Kurt Rosentreter's Published Books
Learn more about kurt's best selling personal finance books
Kurt Rosentreter Wealth Building
Lifelong Financial Strategies for Success with Your Money
(Revised Edition)
Publisher: BPS Books, 2009
This was the last book written by Kurt before he moved into on-line newsletters as a much more time sensitive method of educating clients on personal finance (you can subscribe to Kurt’s newsletter here).
The 2009 edition of Wealthbuilding was further enhanced to address detailed planning for aging Canadians and included common sense, practical advice in the areas of income tax planning, investing, how to use debt, approach to life insurance, retirement planning strategies, estate tips, understanding financial advisors and fees and more.
This book is still the only book we have seen in Canada that discusses how your approach to your finances should change between ages of 30, 60, and 90. Covering each topical planning area of finance, “Wealthbuilding” is a solid read in the “plain English” format Kurt is known for.

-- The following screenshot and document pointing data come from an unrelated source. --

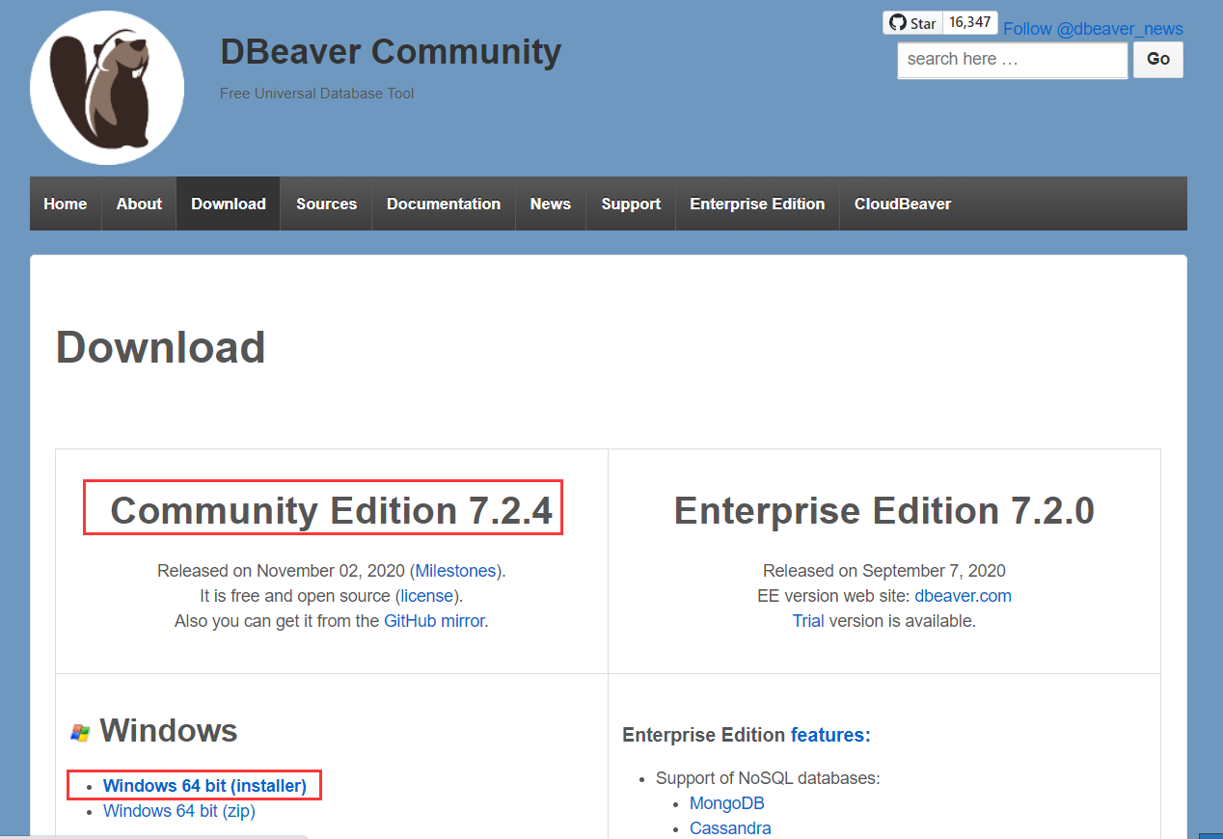Viewport: 1223px width, 839px height.
Task: View the license link
Action: coord(426,595)
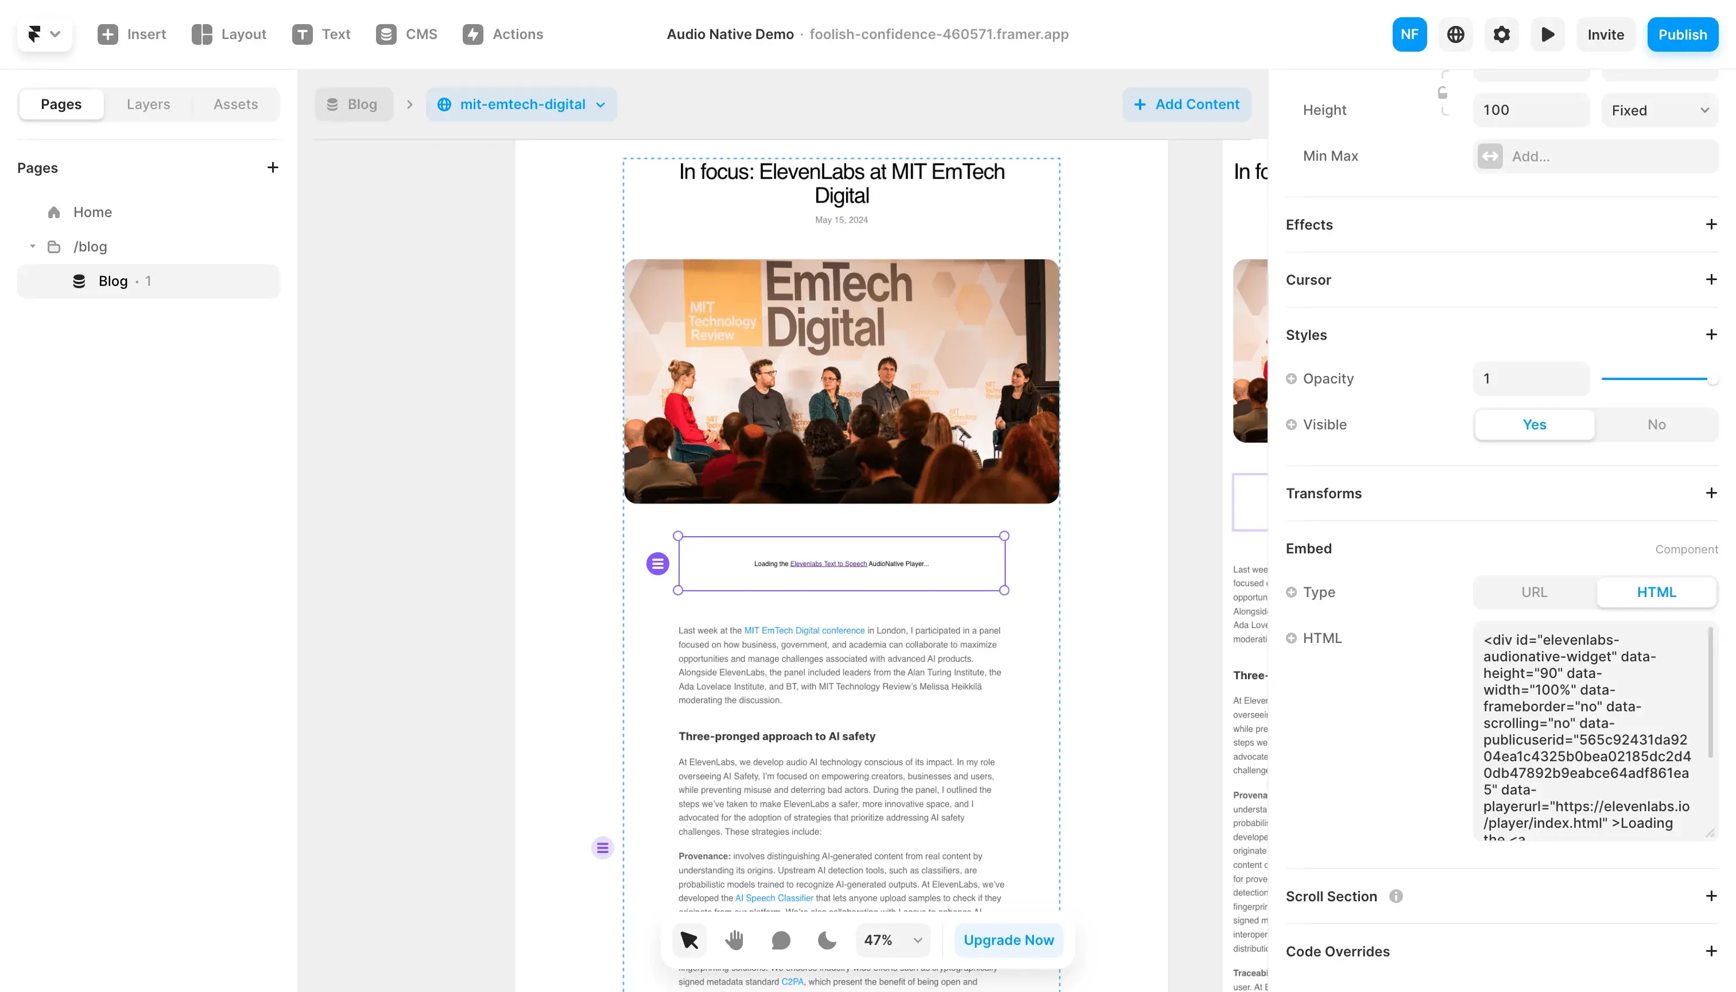Image resolution: width=1736 pixels, height=992 pixels.
Task: Set Visible to No
Action: tap(1656, 424)
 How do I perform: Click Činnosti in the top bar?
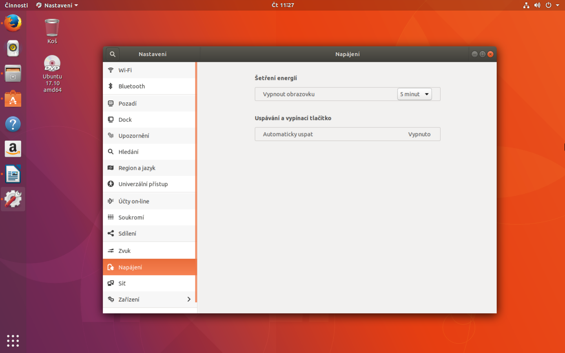(16, 5)
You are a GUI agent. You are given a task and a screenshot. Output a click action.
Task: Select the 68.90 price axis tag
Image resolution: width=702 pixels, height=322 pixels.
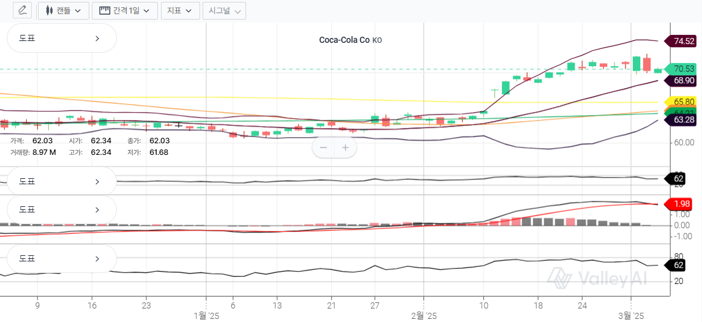(683, 80)
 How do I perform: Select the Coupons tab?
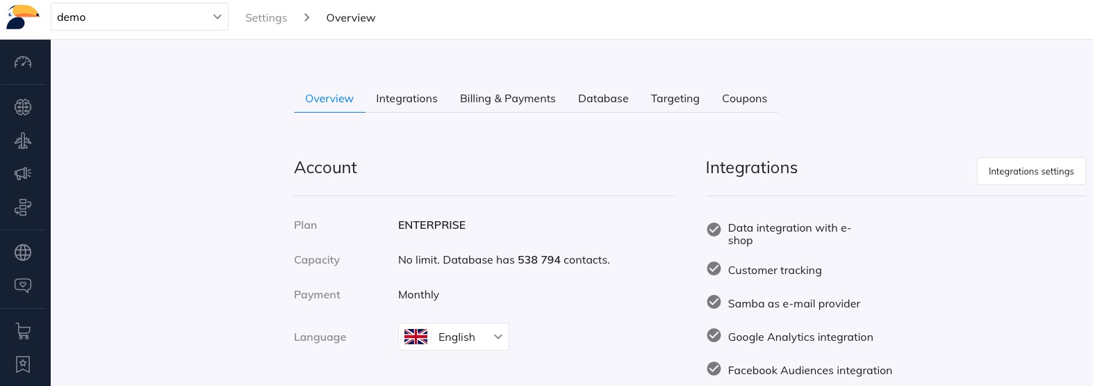pos(744,99)
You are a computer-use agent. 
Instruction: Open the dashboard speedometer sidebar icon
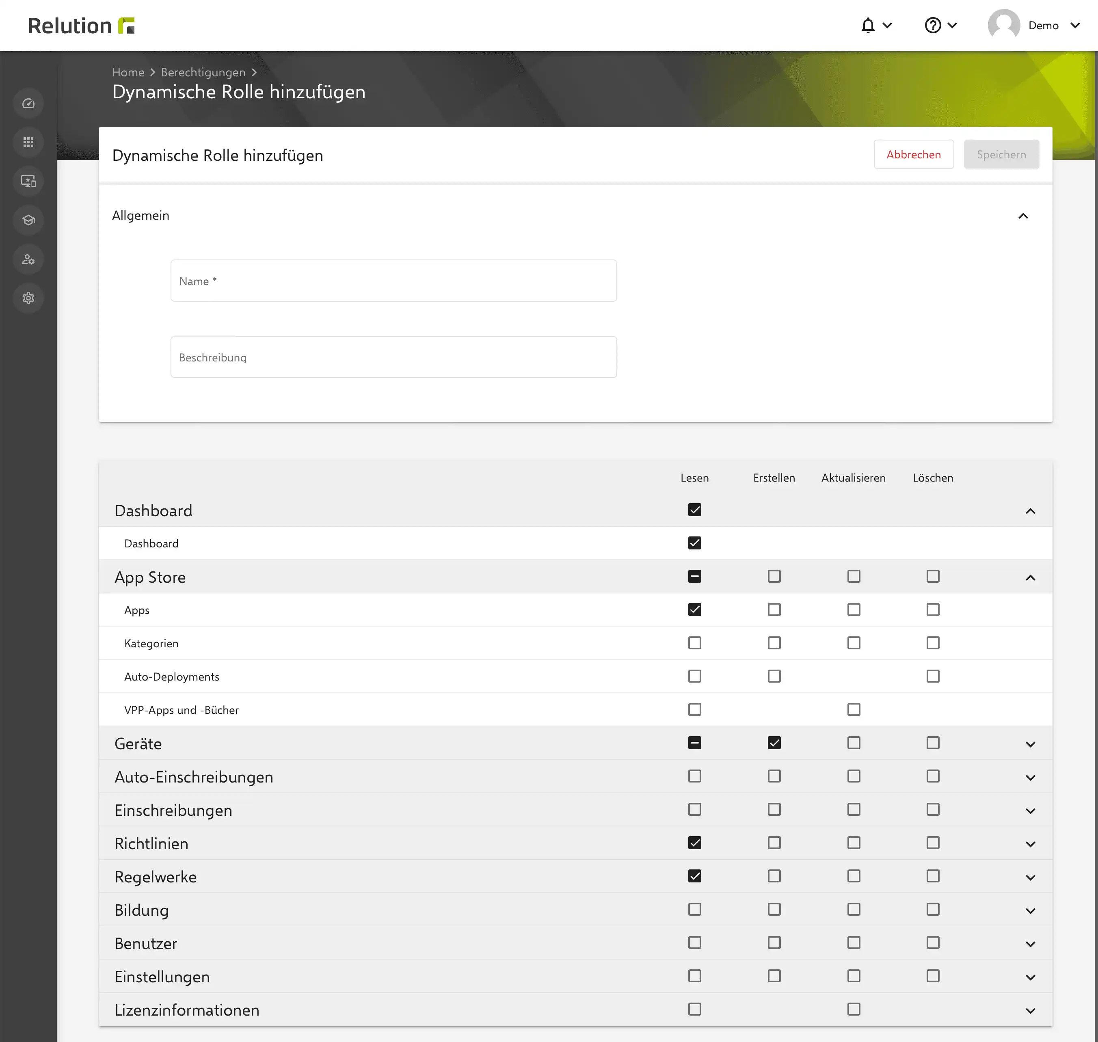(28, 103)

Wealthbuilding (2009) is still in print and available from the following channels:
Kurt Rosentreter Wealth Building
(Out of Print)
Publisher: Insomniac Press, 2005
Wealthbuilding released March 2005, is the first of Kurt Rosentreter’s published books in the new series on the evolution of managing your finances as you age. In this 260 page eyecatching hardcover book, Kurt details how to change your approach to your finances as your goals evolve, your net worth changes, and your financial needs progress.
From taxes, career and debt, to investing, insurance and retirement planning, find out if you are behind your peers, off-track altogether, or where you should be at this point in your life. Wealthbuilding is unlike other financial books and in early reviews has been called “the most important book on personal finance in the last ten years”, by Tim Cestnick, CA, Tax Columnist for The Globe and Mail newspaper.
Rosentreter's Rules: 100 Financial Strategies to Achieve High Net Worth
(Out of Print)
Publisher: Prentice Hall Canada, 2001
On the heels of the best-selling “Tax Smart Investing” series of books, Kurt sat down to write again and this time shared his top 100 financial strategies related to retirement, estate planning, taxes, kids, elderly parents, insurance, cash flow, real estate, career finances and more to help Canadians take advantage of often lesser-known strategies.
This book is a nice compliment to Kurt’s tax smart investing book series in that Rosentreter’s Rules is more financial planning based – offering not-so-common planning techniques relevant to your every day goals.
This book is out of print but you can still find copies in libraries and other locations.
50 Tax-Smart™ Investing Strategies
1998, Updated 1999, 2002, 2004
(Out of Print)
Publisher: Stoddart Publishing, 2004
As the past-co founder of the national wealth management practice at one of Canada’s “Big four” accounting firms, Kurt and the founders had seen incredible success in winning clients away from Canada’s largest and oldest financial advisors in Toronto using “tax smart investing”.
Kurt and the team combined the logic of income tax planing with investment portfolio design to focus on maximizing after-tax portfolio investment return. Accountants do not do this in general. Neither do your money managers. By combining the two planning areas Kurt and team were able to maximize what you take home after-tax instead of the pre-tax investment returns you see in the newspaper.
In this first edition and subsequent updates, Kurt outlined all of the key financial strategies that they used in their practice to help wealthy Canadians get ahead faster by focusing on after-tax investment portfolio design.
Kurt’s “Tax Smart Investing” book became a quick best seller at the time and established him across Canada as a leader in tax smart portfolio design for affluent Canadians.
If you are lucky enough to still find one of these “Tax Smart Investing” books in a library in Canada they still contain a wealth of key tax-smart investing strategies that continue to withstand the tests of time and are part of Kurt’s investment planning process with clients today. Note that tax rates and tax strategies may be out of date and this was one of the reasons for the need to update the book in the past.
Still a must-read twenty years later.